To avoid misunderstandings please show examples intead of describing the situations. What do you get now? What would you like to get instead?


#3

Hi Magnus,
logstash turns each line into a json object and puts all of those objects in the file it creates in s3. hwoever, these objects are not embedded in a json array. they are simle added one after the otehr to the file.

instead of that output in the s3 file (what is simply some list of json objects)
{
"date": "2018-04-18T09:26:35.0039150-05:00",
"server": "abcd",
"offset": 74,
"level": "error",
"prospector": {
"type": "log"
},
"source": "/var/log/x_debug/x_debugyy.log",
"message": "2018-04-18T09:26:35.0039150-05:00|error|yyy|Checking Product..",
"logstash_input": "beats",
"tags": ["beats_input_codec_plain_applied"],
"@timestamp": "2018-05-07T12:52:15.481Z",
"@version": "1",
"beat": {
"name": "ip-xxxx",
"hostname": "ip-xxxx",
"version": "6.1.2"
},
"host": "ip-xxxx",
"log_message": "Checking Product..",
"fields": {
"source_system_id": "x_debug"
}
} {
"date": "2018-04-18T09:42:48.0478973-05:00",
"server": "yyy",
"offset": 154,
"level": "Information",
"prospector": {
"type": "log"
},
"source": "/var/log/x_debug/x_debugyy.log",
"message": "2018-04-18T09:42:48.0478973-05:00|Information|yyy|Checking Product..",
"logstash_input": "beats",
"tags": ["beats_input_codec_plain_applied"],
"@timestamp": "2018-05-07T12:52:15.481Z",
"@version": "1",
"beat": {
"name": "ip-xxx",
"hostname": "ip-xxx",
"version": "6.1.2"
},
"host": "ip-xxx",
"log_message": "Checking Product..",
"fields": {
"source_system_id": "x_debug"
}
}

I want below structure to be the output of the file generated by logstash in s3
[{
"date": "2018-04-18T09:26:35.0039150-05:00",
"server": "abcd",
"offset": 74,
"level": "error",
"prospector": {
"type": "log"
},
"source": "/var/log/x_debug/x_debugyy.log",
"message": "2018-04-18T09:26:35.0039150-05:00|error|yyy|Checking Product..",
"logstash_input": "beats",
"tags": ["beats_input_codec_plain_applied"],
"@timestamp": "2018-05-07T12:52:15.481Z",
"@version": "1",
"beat": {
"name": "ip-xxxx",
"hostname": "ip-xxxx",
"version": "6.1.2"
},
"host": "ip-xxxx",
"log_message": "Checking Product..",
"fields": {
"source_system_id": "x_debug"
}
} , {
"date": "2018-04-18T09:42:48.0478973-05:00",
"server": "yyy",
"offset": 154,
"level": "Information",
"prospector": {
"type": "log"
},
"source": "/var/log/x_debug/x_debugyy.log",
"message": "2018-04-18T09:42:48.0478973-05:00|Information|yyy|Checking Product..",
"logstash_input": "beats",
"tags": ["beats_input_codec_plain_applied"],
"@timestamp": "2018-05-07T12:52:15.481Z",
"@version": "1",
"beat": {
"name": "ip-xxx",
"hostname": "ip-xxx",
"version": "6.1.2"
},
"host": "ip-xxx",
"log_message": "Checking Product..",
"fields": {
"source_system_id": "x_debug"
}
}]


(Magnus Bäck) #4

Surely each JSON object is on a line of its own rather than pretty-printed like this?

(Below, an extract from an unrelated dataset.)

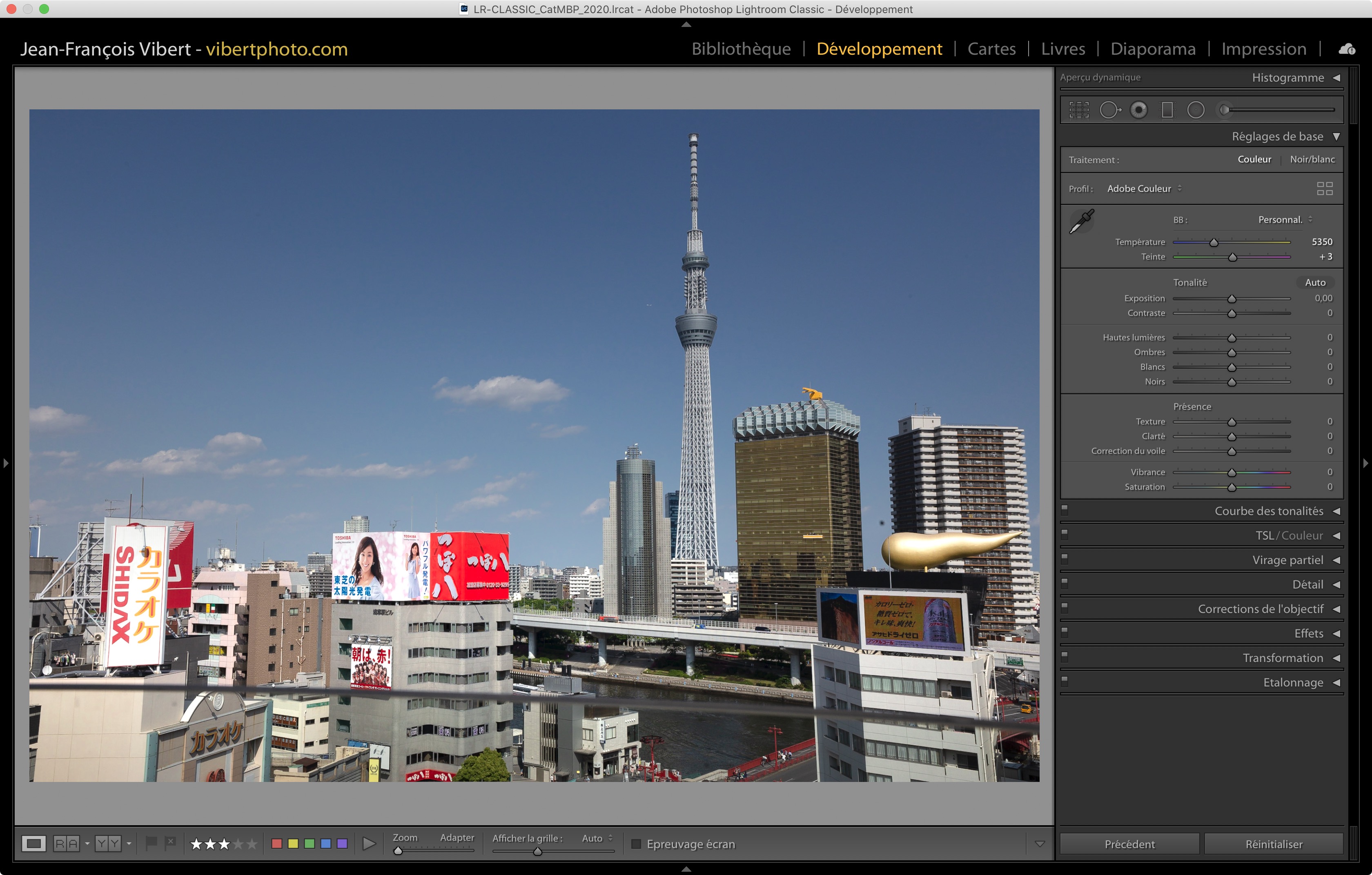Viewport: 1372px width, 875px height.
Task: Open the Impression module
Action: pyautogui.click(x=1263, y=49)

Use the json_lines codec to make sure there's a linebreak between each event.

There are two very good reasons why Logstash works like this:

  • Logstash doesn't know when the file is "done", so it doesn't know when to write the final ].
  • Reading the kind of logfile you're asking for would be very costly if the file is big.

(system) #5

This topic was automatically closed 28 days after the last reply. New replies are no longer allowed.